Bir panzehir olarak Uber

Yaşadığımız mahallenin çarşısı yok maalesef. Çarşılık işlerimizi, adına Emaar denen bir AVM'den hallediyoruz genellikle. Cuma günü de bir emaneti teslim etme vesilesiyle, Londra'da yaşayıp şu günlerde İstanbul'da tatilinin son günlerini geçiren kuzenim E ile bahsettiğim AVM'de buluştuk. Onun karnı açtı, Big Chefs'te oturalım bari dedik,  'kendime bir kadeh kırmızı şarap içerim' diye düşünüyordum ben de. Oturduk oturmasına ama benim saat dört gibi uber çağırmam lazımdı eşimin annesine. 
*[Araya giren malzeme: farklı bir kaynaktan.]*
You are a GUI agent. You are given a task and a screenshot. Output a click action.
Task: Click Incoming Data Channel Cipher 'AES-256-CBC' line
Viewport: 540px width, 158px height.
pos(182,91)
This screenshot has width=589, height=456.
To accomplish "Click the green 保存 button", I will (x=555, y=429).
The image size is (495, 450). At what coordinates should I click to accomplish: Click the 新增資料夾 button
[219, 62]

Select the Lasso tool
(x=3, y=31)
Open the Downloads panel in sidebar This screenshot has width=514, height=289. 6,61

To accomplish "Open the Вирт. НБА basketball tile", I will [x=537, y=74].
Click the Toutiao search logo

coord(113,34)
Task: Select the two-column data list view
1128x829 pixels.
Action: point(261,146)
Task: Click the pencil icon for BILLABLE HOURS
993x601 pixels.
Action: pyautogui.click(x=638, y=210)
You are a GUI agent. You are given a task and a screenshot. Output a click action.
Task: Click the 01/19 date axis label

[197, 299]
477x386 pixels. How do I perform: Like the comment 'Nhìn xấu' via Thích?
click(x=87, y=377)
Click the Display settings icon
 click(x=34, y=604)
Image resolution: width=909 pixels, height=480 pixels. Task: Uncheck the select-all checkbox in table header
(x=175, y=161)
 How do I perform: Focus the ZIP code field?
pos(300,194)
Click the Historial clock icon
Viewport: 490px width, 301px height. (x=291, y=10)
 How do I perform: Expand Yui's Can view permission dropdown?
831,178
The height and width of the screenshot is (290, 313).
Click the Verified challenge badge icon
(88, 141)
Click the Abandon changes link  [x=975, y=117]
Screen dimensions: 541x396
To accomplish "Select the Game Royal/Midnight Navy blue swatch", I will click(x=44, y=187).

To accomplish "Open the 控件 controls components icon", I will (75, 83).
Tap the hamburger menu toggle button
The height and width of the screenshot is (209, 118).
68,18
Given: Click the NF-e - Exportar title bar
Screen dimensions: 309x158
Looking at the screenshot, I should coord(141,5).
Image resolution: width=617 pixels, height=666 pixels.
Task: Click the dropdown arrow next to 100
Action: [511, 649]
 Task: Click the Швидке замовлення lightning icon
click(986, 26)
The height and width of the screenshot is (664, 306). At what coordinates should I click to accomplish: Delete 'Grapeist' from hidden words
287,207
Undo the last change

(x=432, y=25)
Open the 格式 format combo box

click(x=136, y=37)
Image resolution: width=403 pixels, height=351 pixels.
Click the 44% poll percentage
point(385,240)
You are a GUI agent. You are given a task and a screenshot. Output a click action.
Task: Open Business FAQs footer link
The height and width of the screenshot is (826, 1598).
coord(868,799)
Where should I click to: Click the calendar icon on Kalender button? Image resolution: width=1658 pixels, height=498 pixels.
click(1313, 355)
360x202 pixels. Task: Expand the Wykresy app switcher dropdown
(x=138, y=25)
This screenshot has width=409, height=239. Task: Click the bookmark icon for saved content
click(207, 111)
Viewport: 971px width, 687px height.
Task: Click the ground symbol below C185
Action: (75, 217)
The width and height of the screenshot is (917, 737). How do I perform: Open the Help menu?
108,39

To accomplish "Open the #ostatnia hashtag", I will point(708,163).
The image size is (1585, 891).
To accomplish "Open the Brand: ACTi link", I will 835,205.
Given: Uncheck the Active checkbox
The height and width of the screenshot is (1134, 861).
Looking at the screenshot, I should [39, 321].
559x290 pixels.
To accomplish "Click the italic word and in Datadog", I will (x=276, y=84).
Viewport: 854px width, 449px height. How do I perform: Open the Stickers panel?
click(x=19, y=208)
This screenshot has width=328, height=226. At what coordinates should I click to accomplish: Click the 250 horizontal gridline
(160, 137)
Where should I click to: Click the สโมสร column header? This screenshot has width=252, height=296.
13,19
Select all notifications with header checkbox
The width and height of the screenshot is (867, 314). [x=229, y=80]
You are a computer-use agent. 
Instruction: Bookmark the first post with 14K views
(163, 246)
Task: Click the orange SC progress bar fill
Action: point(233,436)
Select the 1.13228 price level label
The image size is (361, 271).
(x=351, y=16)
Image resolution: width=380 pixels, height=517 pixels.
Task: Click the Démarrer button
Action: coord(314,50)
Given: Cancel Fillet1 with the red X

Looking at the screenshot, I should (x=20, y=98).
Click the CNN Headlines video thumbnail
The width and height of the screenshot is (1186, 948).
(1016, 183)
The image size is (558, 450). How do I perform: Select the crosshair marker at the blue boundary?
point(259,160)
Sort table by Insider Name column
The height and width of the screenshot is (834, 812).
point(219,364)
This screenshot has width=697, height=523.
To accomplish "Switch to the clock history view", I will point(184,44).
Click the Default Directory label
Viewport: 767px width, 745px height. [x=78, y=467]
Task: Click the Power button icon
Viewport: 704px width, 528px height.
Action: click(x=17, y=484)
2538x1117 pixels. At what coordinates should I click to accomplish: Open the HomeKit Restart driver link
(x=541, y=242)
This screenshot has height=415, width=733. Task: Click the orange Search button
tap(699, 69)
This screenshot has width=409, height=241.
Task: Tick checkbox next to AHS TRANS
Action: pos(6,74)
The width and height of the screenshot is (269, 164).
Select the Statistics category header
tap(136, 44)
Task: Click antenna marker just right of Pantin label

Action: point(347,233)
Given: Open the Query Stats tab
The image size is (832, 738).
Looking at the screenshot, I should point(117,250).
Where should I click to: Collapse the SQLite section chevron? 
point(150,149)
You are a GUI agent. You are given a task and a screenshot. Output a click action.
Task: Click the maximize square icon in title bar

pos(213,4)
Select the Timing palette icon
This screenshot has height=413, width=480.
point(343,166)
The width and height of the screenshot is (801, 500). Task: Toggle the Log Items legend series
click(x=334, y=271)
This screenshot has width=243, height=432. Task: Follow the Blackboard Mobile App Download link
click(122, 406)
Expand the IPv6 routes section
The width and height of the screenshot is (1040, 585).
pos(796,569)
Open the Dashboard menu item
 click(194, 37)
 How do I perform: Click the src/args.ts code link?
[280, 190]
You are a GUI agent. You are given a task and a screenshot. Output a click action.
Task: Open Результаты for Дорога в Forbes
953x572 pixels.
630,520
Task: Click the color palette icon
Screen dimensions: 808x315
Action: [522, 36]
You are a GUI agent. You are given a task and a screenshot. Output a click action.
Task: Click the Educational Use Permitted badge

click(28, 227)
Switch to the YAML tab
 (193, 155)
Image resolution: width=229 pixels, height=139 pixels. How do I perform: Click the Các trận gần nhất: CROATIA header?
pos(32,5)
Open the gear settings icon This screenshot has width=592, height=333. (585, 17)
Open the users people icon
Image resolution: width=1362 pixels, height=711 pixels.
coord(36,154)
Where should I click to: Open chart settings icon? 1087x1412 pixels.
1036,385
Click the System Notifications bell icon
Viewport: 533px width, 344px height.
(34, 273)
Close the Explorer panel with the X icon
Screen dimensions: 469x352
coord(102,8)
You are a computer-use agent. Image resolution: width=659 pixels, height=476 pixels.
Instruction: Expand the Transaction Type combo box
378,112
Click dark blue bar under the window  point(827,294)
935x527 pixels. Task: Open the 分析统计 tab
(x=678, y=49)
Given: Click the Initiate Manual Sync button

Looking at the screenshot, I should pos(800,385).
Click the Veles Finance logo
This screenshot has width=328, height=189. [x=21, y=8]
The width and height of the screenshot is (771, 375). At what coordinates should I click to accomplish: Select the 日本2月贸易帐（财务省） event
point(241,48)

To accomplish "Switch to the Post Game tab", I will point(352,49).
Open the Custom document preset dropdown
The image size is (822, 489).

Kayınvalide hele hele kaynana kelimesi bana fersah fersah uzak geliyor, kendisinden Li diye bahsedelim. Biyolojik yaşı seksen dört Li'nin, ruh yaşı otuz beş. Hem aklı başında hem çılgın, hem oturaklı hem şımarık, yerine göre komik yerine göre ağır, savurgan ama yaşamayı bilen, keyfine düşkün ama tüm yaşamını bir kaç işte birden çalışarak geçirmiş, üç çocuk annesi ve hâlâ inanılmaz güzel olan muhteşem bir kadın, Li. Bu özgür, asi ve bağımsız kadın yaşlılık günlerinde çok zorlanıyor doğal olarak. Gözleri iyi görmediği için araba kullanamıyor artık, zaman zaman dengesini kaybedebildiği için çok fazla yürüme şansı da yok eskisi gibi dolayısıyla saçını boyatacaksa veya doktor randevusuna gidecekse birilerinden yardım istemesi gerekiyor ama kendini o kişilere yük oluyormuş gibi hissediyor.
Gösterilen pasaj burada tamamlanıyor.